In summary, for E0 and E90 after uniaxial compression plastic deformation, the {0001} surface of most grains either turned to the compression direction or remained perpendicular to the compression direction all the time. The {0001} surface of this part of the grain was always in hard orientation, which was not conducive to the activation of slip. Thus, the reforming ability after pre-compression could not be improved. In the uniaxial compression of the E45 sample, the initial deformation was dominated by basal slip, and the grain c-axis rotated slowly parallel to the direction of the application of force, which was beneficial for improving the reforming ability after pre-compression.

Figure 7a–c shows the grain boundary structure maps, typical grain EBSD maps, {0001} pole figure, and grain boundary misorientation maps of the different initial texture samples when they were uniaxially compressed to 0.08. In the grain boundary structure maps, the grain boundary satisfying the orientation relation of 86.3° ± 5° was defined as the stretched twin grain boundary, which was represented by the solid red line. Meanwhile, low-angle grain boundaries (LAGBs) and high-angle grain boundary (HAGBs) fractions could be confirmed by observing the misorientation boundary fraction from EBSD. In E0, the color of the EBSD maps of grain Ma showed that grain Ma underwent twin growth and fusion behavior. This finding also explained the illusion that the tensile twins decrease or even disappear in the later stage of compression deformation along the ED direction [38]. The pole figure of E45 and E90 showed that the basal plane of parent grain Mb and Mc tended to be parallel to ED direction and was located near the center of the polar diagram. In addition, the activation of tensile twins caused the grain c-axis to deflect ~90°, as shown in the twin Tb and Tc in the pole figure. Comparison of the experimental and simulation results of the different sample pole figures demonstrated that a small amount of polar density still remained in the center of the experimental pole figure of E45 and E90. The reason was because in the VPSC model, the PTR scheme assumes that when the cumulative twin fraction exceeds the critical volume fraction, the entire grain orientation changes, thereby ignoring the parent grain orientation. The disappearance of polar density in the center of E0 again proved the growth and fusion behavior of the stretched twins. When comparing the grain boundary misorientation maps of different samples, a slight decrease in LAGBs may be ascribed to the increased fraction of the {10–12} tension twin in E90. This finding indicated that the main deformation mechanism in E90 was the tension twin instead of the slip, whose activation could produce profuse LAGBs.

4. Conclusions

On the basis of the VPSC model and experimental methods, the relationship among initial texture, deformation mechanism, mechanical behavior, and texture evolution during the plastic deformation of Mg alloy was studied, and the following conclusions were drawn:

(1)

The obvious difference in initial texture led to obvious anisotropy of the compression behavior due to the influence in the activation of the deformation mechanism.
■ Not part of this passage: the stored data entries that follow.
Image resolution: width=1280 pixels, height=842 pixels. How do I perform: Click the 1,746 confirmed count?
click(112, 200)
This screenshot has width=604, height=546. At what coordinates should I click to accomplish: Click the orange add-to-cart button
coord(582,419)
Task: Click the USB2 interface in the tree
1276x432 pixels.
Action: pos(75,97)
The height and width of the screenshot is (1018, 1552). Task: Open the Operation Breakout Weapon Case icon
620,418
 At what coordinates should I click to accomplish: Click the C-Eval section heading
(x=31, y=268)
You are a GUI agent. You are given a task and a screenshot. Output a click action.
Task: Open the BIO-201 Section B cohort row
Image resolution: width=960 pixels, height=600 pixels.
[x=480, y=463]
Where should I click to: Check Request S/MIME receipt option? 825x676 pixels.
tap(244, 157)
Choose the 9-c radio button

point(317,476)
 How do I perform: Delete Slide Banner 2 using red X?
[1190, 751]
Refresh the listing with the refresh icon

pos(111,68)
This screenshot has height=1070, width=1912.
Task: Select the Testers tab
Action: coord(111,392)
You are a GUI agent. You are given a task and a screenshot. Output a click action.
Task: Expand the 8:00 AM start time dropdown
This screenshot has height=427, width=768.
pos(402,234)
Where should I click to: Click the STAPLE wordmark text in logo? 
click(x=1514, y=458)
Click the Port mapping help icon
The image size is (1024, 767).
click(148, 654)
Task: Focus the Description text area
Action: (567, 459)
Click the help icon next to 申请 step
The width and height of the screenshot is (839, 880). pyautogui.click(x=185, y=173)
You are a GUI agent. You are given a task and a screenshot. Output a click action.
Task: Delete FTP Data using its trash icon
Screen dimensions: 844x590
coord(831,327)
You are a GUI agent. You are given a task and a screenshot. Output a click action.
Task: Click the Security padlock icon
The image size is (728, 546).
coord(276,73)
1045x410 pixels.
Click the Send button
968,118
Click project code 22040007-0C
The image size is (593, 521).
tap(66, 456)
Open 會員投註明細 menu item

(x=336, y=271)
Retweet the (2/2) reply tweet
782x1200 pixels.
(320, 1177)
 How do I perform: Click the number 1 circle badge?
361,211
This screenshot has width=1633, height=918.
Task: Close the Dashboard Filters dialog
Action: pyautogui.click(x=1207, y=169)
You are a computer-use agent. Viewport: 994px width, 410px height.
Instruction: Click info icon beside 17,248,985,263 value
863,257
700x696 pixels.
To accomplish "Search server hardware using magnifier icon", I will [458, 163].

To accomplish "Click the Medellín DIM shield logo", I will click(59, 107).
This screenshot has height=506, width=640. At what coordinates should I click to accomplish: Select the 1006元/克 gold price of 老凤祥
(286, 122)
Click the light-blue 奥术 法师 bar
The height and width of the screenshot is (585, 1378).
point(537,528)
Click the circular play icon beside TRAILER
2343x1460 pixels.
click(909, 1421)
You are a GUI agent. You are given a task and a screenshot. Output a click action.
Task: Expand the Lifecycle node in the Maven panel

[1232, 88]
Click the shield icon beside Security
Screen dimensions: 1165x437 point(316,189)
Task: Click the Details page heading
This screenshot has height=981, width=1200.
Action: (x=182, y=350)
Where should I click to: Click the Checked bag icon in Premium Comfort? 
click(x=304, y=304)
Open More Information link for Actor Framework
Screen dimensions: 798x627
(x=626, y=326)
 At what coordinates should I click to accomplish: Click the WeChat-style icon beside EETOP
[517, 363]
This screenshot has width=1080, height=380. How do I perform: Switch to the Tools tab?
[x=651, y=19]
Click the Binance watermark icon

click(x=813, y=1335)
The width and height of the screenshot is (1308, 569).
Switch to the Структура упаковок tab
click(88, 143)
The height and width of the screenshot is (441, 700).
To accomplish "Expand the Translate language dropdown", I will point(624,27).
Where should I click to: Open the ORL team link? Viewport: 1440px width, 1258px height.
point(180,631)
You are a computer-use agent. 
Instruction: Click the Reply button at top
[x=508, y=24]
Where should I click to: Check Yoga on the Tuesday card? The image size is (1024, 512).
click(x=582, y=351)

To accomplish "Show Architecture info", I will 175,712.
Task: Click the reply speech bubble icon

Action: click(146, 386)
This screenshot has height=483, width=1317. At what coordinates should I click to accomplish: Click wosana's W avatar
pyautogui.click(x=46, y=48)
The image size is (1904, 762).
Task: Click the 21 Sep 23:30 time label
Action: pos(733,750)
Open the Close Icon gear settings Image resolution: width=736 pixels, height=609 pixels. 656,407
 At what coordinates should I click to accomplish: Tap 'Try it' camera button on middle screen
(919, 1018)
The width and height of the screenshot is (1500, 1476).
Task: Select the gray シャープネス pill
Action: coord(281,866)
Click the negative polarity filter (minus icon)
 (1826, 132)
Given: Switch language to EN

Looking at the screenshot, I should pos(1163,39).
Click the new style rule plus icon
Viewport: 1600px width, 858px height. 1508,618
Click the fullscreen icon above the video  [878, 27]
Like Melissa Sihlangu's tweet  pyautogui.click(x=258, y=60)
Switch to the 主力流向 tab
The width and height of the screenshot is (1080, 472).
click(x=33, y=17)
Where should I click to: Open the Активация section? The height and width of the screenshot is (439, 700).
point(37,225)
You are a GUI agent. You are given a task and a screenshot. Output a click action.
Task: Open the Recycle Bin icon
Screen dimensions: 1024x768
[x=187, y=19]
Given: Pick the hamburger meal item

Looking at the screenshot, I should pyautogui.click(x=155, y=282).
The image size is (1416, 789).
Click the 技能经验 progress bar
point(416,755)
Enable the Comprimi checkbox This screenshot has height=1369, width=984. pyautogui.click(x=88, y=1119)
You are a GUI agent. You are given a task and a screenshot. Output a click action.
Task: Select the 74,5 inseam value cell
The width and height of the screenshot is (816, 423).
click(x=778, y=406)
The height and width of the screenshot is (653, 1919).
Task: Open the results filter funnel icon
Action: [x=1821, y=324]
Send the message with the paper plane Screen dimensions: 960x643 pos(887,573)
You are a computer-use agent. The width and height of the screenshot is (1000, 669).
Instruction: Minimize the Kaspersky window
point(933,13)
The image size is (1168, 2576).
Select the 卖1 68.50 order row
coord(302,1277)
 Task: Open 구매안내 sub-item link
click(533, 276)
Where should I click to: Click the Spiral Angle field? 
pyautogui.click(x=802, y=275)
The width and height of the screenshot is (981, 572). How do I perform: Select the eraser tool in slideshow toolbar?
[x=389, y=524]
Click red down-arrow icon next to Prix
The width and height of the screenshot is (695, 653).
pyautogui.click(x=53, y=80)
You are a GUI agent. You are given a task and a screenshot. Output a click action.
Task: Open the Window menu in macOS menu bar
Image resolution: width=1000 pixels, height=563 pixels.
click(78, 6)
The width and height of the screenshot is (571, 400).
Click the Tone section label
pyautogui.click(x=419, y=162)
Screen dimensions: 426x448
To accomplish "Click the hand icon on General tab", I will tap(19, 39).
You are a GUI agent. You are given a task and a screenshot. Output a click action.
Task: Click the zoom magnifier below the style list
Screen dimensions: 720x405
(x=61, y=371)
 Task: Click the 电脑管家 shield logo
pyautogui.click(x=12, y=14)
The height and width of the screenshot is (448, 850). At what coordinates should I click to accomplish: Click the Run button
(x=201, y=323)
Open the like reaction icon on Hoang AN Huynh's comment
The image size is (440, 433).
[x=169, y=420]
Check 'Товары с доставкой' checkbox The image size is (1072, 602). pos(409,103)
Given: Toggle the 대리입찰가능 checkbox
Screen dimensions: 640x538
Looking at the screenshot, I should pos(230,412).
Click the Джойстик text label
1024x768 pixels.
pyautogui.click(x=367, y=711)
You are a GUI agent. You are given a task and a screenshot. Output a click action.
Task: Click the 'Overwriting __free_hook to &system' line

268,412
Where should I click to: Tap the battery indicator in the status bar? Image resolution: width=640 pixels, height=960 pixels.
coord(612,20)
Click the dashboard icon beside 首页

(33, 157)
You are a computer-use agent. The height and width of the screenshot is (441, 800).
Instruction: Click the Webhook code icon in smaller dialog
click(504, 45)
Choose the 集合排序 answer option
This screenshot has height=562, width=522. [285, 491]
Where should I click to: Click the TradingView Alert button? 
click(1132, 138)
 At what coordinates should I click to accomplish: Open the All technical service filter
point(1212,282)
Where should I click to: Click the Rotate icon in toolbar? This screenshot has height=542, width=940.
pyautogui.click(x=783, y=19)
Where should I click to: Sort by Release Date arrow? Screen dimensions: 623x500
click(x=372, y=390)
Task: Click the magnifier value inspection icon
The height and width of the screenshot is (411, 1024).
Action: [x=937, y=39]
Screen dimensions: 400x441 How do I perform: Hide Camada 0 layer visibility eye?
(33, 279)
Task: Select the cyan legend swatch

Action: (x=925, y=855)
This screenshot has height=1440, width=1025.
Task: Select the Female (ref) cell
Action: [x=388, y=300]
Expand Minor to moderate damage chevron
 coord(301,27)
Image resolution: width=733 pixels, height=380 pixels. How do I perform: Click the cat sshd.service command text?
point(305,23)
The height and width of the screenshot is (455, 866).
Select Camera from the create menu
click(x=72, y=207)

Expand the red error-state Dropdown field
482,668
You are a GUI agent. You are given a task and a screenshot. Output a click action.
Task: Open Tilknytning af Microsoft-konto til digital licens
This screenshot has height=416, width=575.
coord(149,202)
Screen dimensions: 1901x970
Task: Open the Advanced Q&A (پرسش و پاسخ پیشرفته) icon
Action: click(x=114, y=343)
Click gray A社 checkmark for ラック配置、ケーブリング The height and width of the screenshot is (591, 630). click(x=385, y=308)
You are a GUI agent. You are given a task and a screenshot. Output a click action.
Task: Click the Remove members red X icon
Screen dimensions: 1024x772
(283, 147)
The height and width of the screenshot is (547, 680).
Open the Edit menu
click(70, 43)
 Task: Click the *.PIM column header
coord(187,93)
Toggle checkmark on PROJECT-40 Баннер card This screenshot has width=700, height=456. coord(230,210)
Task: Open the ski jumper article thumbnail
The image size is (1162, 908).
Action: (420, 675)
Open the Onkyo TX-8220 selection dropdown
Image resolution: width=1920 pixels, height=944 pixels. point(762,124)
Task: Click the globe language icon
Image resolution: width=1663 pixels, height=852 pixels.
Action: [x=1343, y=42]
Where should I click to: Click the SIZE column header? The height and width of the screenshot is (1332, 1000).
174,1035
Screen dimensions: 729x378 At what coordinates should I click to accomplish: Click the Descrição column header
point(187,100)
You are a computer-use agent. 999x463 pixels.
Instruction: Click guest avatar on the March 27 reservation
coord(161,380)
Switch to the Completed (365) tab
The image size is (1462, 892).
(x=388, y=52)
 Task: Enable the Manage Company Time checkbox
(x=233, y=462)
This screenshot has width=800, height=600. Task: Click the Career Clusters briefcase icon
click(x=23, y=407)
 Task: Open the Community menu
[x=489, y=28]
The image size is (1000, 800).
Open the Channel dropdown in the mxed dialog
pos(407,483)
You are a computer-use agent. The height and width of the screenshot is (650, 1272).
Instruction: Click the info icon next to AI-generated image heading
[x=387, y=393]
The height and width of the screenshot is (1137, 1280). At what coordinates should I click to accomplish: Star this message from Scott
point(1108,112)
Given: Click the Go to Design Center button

At the initial stage of deformation, the compressive yield strength of E0, with tensile twins as the dominant deformation mechanism, was slightly higher than that of E45 and E90. The activity of the pyramidal slip was high in the compression process of E90, thereby leading to high flow stress.

(2)

Initial texture played an important role in texture evolution during compression by influencing the priority of deformation mechanism. The large activation of the tensile twin in E0 made the {0001} basal plane deflects perpendicular to the compression direction. The activation of the basal slip of E45 and E90 caused the grain c-axis to rotate slowly parallel to the direction of application, and the initiation of the tensile twin caused the {0001} plane to slowly turn perpendicular to the ED direction. Compared with E0 and E90, E45 was more conducive to the improvement of reforming ability after pre-compression.

(3)

The difference in microstructure among the three samples was attributed to the number and morphology of the {10–12} tensile twins, which were mainly due to the obvious difference in initial texture.